“When Spring is arriving, I can’t help thinking about a fantastic day I had climbing Spring Gully in April 1996,” Andy Nisbet recalls. “The gully is on the north face of Meall Dearg, an outlier of Liathach and I had spotted it thanks to the RAF who flew me over it a few days before. OK, they weren’t just being generous; they were flying out Brian Davison and me after a Jenga incident on Beinn Eighe which cost Brian a broken arm. It was a warm day but the snow was frozen in the shade, so the gully followed by the Northern Pinnacles gave one of the longest Grade II outings in Scotland.

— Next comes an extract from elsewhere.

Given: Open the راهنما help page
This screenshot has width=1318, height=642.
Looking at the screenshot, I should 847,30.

When we finished on the summit of Mullach nan Rathain and hit the sun, suddenly there was no snow and we changed into tee-shirts for the walk down. It was the end of a long winter and the mood of total relaxation stays with me still.
So when March 31 was going to be my last day of the winter (I had a hernia operation the next day), and the forecast was sunny, I couldn’t help thinking of Meall Dearg and that there was a gully line right of Spring Gully that would make a fine finale. I wasn’t sure it was going to be a great line, as an easy gully led up to an improbable barrier wall, but Dave McGimpsey was willing to take a chance, plus my ‘black book’ was running rather short on certainties.

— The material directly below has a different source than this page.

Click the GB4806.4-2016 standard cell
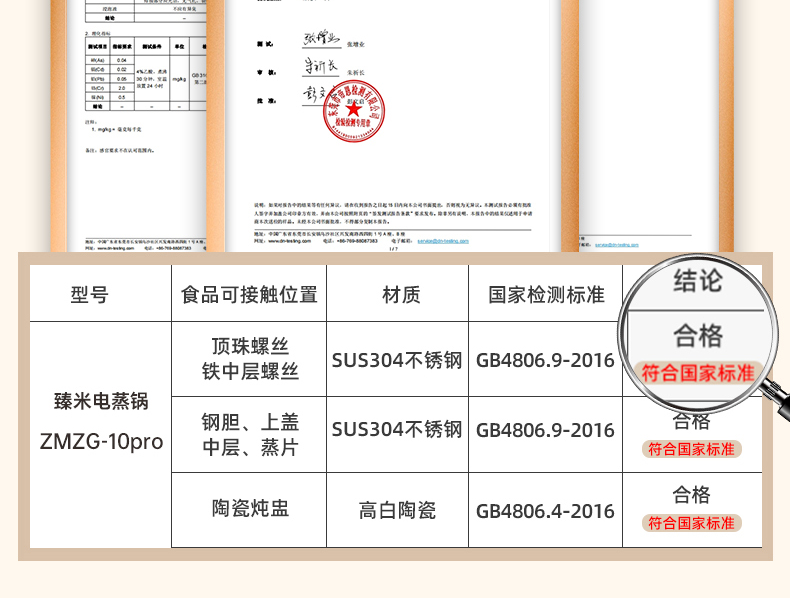 tap(545, 510)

The walk-in starts from the Beinn Alligin car park and goes round the back of Liathach, so it was a little worrying that such a low cliff might be bare, but at least it was a gully so the odds were improved. The ground was dry but frozen so the walk-in was so quick that we realised the cliff was in good nick before we really had time to worry. The next question was whether the barrier wall would be exactly that, but initially we found a steep wall at the base to worry us. It puzzled me, as I didn’t remember seeing it on the photos, but there was a steep icefall through it. But when we got to the icefall, a hidden snow gully appeared, almost disappointingly easy as we soloed up towards the barrier wall. It was too nice a day not to be optimistic, and sure enough the barrier was broken by a fine chimney.

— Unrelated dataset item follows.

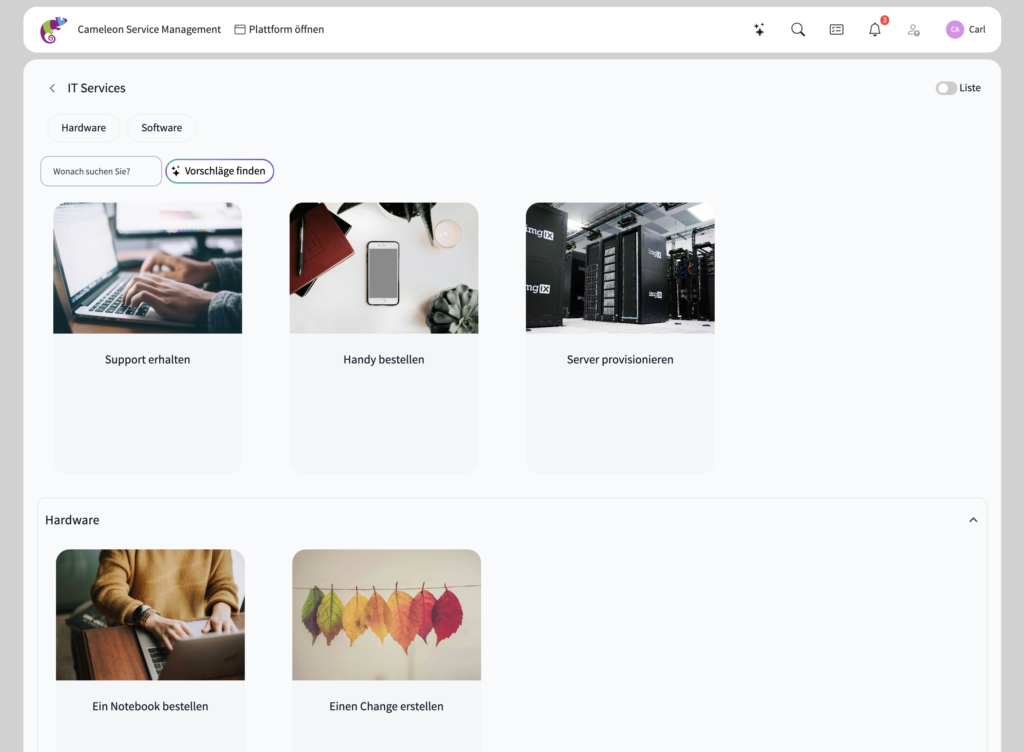This screenshot has width=1024, height=752.
Task: Select the Hardware category chip
Action: pyautogui.click(x=83, y=128)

We roped up with our 50m of half rope doubled and I set off. The chimney was steep but technical 4 at most and soon I was in the long groove above. Now Liathach sandstone doesn’t have many cracks so we decided Dave would untie from one end and I would lead on it single. That only helps if you intend to stop, so soon I was below a steeper section with still not much rope and nothing I trusted for a belay. Dave said there was 10m of rope left, and it looked about 15m to an easing, but it was one of those days where you had the feeling it would work out in the end, so I went for it. I think Dave had started climbing when I reached a good belay. Dave’s pitch was also very turfy and steeper than we expected but he reached easy ground just as the rope ran out. I expected the ground above just to be turfy slopes but actually the rib right of Spring Gully was well defined and we enjoyed some easy soloing right up to the crest of Meall Dearg.
Up here was very snowy, so the Northern Pinnacles were no pushover. They are very popular and the turf is slowly eroding, but I was still surprised how little was left in the crux chimneys. Some folk recently have said Grade III, and I wouldn’t disagree with them. The summit of Mullach nan Rathain was busy with Liathach traversers and not as warm as I’d hoped, but it was still crampons off and a fine roll back down to the car. Spring Roll was Grade IV,4.”